The posterior probabilities went up a lot for us having a Montanan! 25x greater. However, even if every Montanan wears a cowboy hat, we know there are so few of them that it is more likely they come from another, more populous state.

This is the heart of Bayesian Analyses, with the main difference being that we include a prior. Sometimes those priors are well-justified. For example, our priors here are based on knowledge of human population sizes. However, if you didn’t have that available, the results would end up looking almost identical to Maximum Likelihood analysis:

pState_uninformative <- rep(0.25,4)
denom2 <- sum(pState_uninformative*liks)
posts2 <- pState_uninformative*liks/denom2
results_uninformative <- data.frame("prior"=pState_uninformative, "likelihood"=round(liks,2), "posterior"=round(posts2,2))
results_uninformative

So Bayesian analysis does a better job of answering what questions we probably want answers to, but can be harder to apply for two reasons: 1) The prior may be hard to justify and 2) the denominator of Bayes’ formula is hard to figure out! For (1), we can either try to justify our prior using data, or we can see whether our conclusions are prior sensitive by trying a range of plausible prior values. If our results are unaffected by our choice of prior, then we don’t have to worry! For (2), we often make use a computational trick called Markov Chain Monte Carlo.

A Simple MCMC

#We're going to travel randomly between all 4 states. Let's start in Texas. 
gens <- 10000 # Pick how many times you want to try moving between states
states <- names(pState)
state <- rep(NA, gens)
state[1] <- "Texas"
lik <- rep(NA, gens)
prior <- rep(NA, gens)
lik[1] <- liks[state[1]]
prior[1] <- pState[state[1]]

for(i in 2:gens){
  proposed_state <- sample(states, 1) #Propose a new state at random
  num_post_state_old <- prior[i-1]*lik[i-1] # get the posterior numerator for the old state
  num_post_state_new <- pState[proposed_state]*liks[proposed_state] # get the posterior numerator for the new state
  if(num_post_state_new > num_post_state_old){ #If the new state has a higher posterior probability, accept it automatically
    state[i] <- proposed_state
    lik[i] <- liks[proposed_state]
    prior[i] <- pState[proposed_state]
  } else{ #If it's not higher, accept it anyway with probability proportional to the ratio of the probabilities, otherwise stay in the old state
    u <- runif(1)
    a <- num_post_state_new/num_post_state_old
    if(u < a){
      state[i] <- proposed_state
      lik[i] <- liks[proposed_state]
      prior[i] <- pState[proposed_state]
    } else {
      state[i] <- state[i-1]
      lik[i] <- lik[i-1]
      prior[i] <- prior[i-1]
    }
  }
}

MCMCestimates <- table(factor(state,states))/gens

data.frame(results, "mcmcEst"=round(as.vector(MCMCestimates),2))

In phylogenetics, we’re just doing the same exact thing as we’ve done above. Instead of P(state | cowboy hat) we have P(tree | sequence/phenotypic data). Tree space is a lot bigger than 4 states, it’s enormous, and the likelihoods are a bit trickier to calculate, but doable. What priors do we use in a Bayesian analysis? That’s a tricky question and the subject of much debate. Ideally, we’d use informative priors. In practice, people usually use software defaults. This is bad. Don’t do this. Learn about what priors mean. And when you review papers, make people 1) specify what priors they used for every parameter and 2) make people justify their use of those priors.

##Breast Cancer Testing## Why are you not recommended to get a mammogram until you’re under 40?
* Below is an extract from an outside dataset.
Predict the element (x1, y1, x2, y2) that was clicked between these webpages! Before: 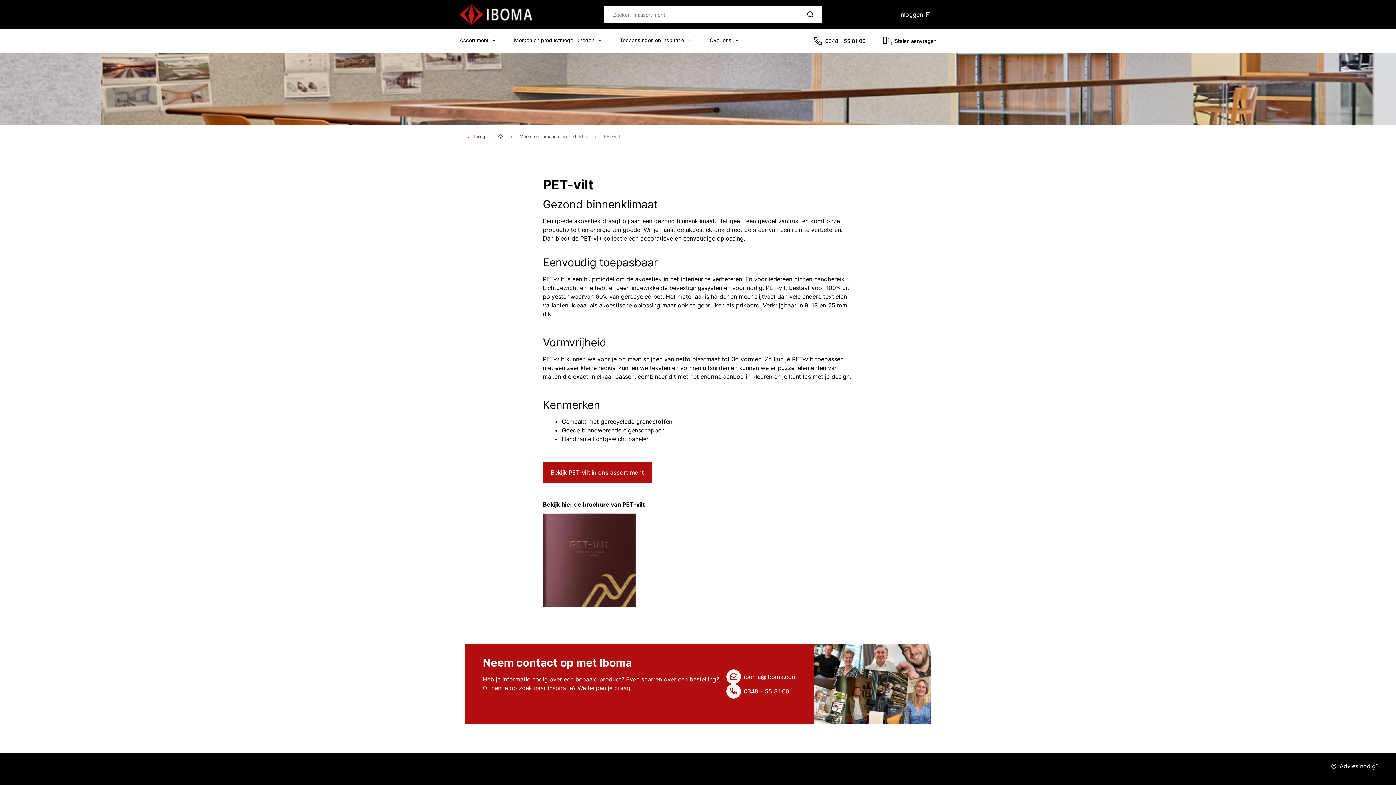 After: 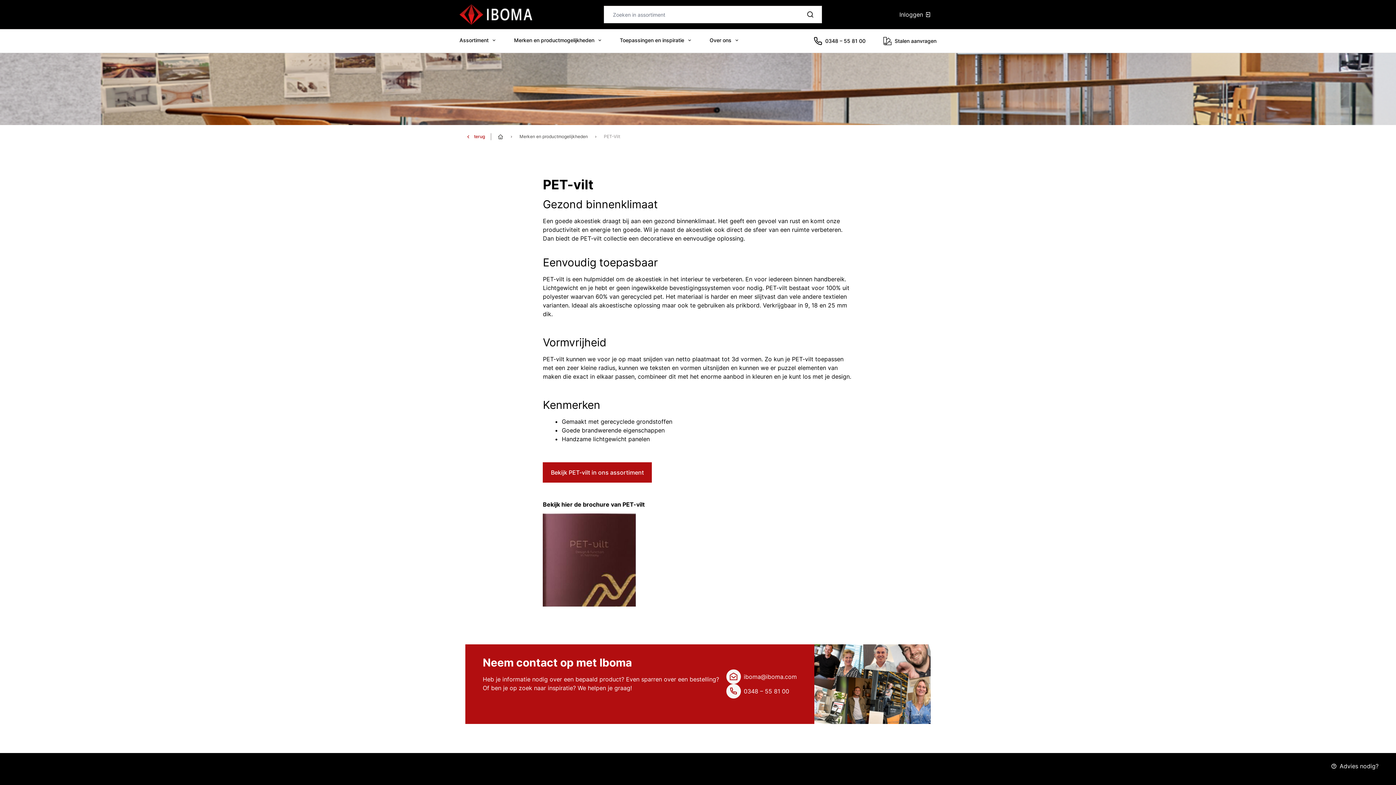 Action: bbox: (813, 36, 865, 45) label: 0348 – 55 81 00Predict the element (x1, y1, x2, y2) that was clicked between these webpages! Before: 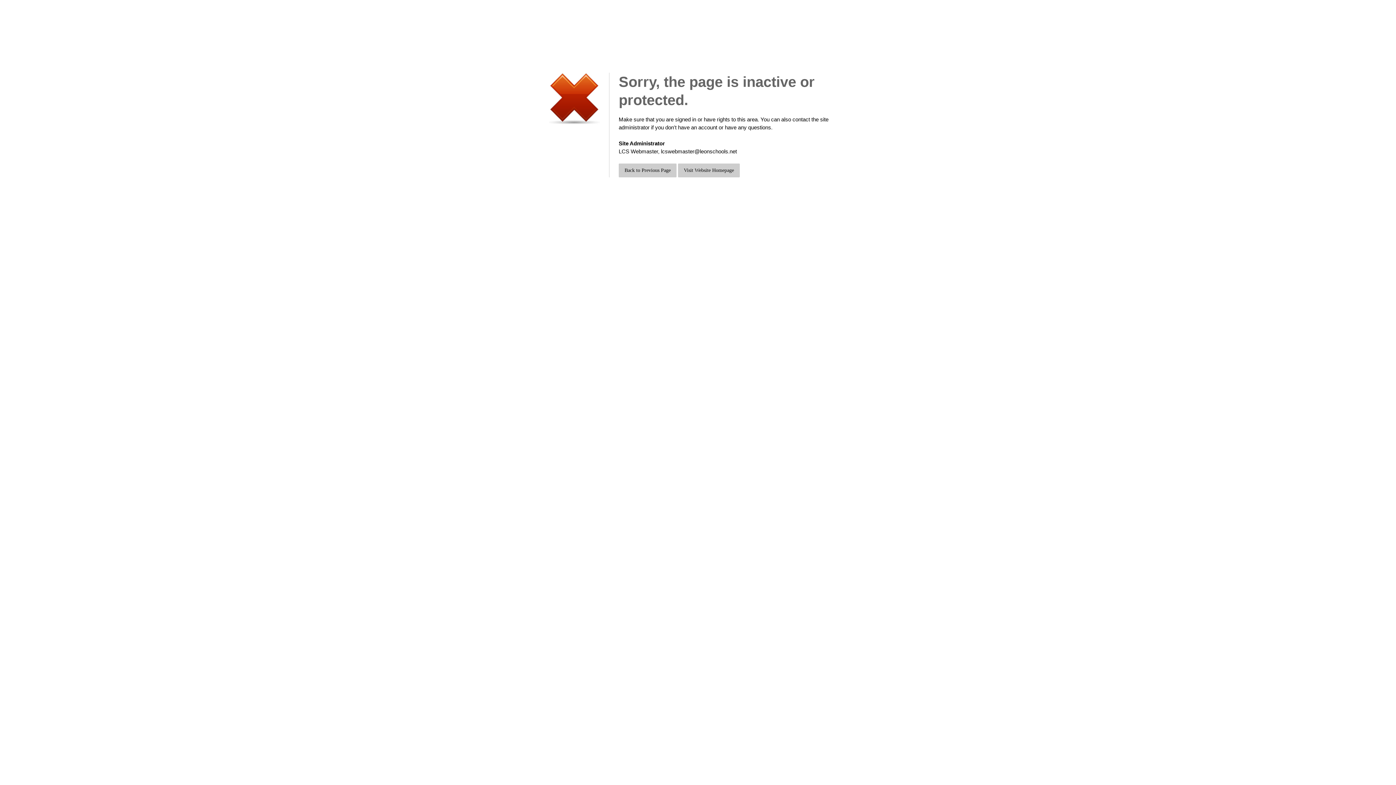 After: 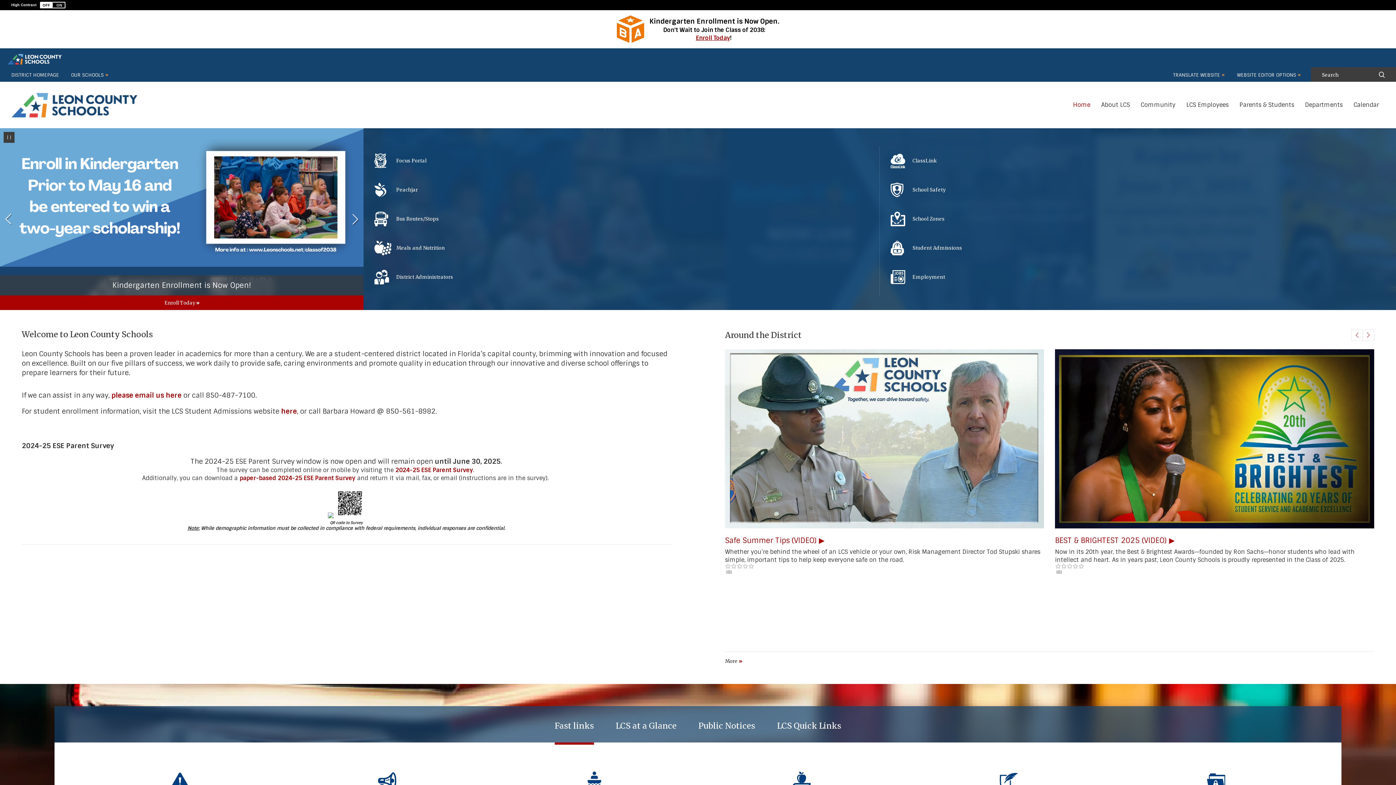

Research on breast cancer has determined the following statistics (I don’t think these are actually accurate, but they convey the idea):

1% of women have breast cancer 99% of mammograms detect breast cancer when breast cancer is present 2% of mammograms detect breast cancer when breast cancer IS ABSENT

Imagine you received a positive mammogram test stating that breast cancer is detected. How worried should you be?

Make a statement using conditional probability that represents the probability you want to determine.

Then use Bayes’ Formula to determine that conditional probability. Compare to the answer from Maximum Likelihood.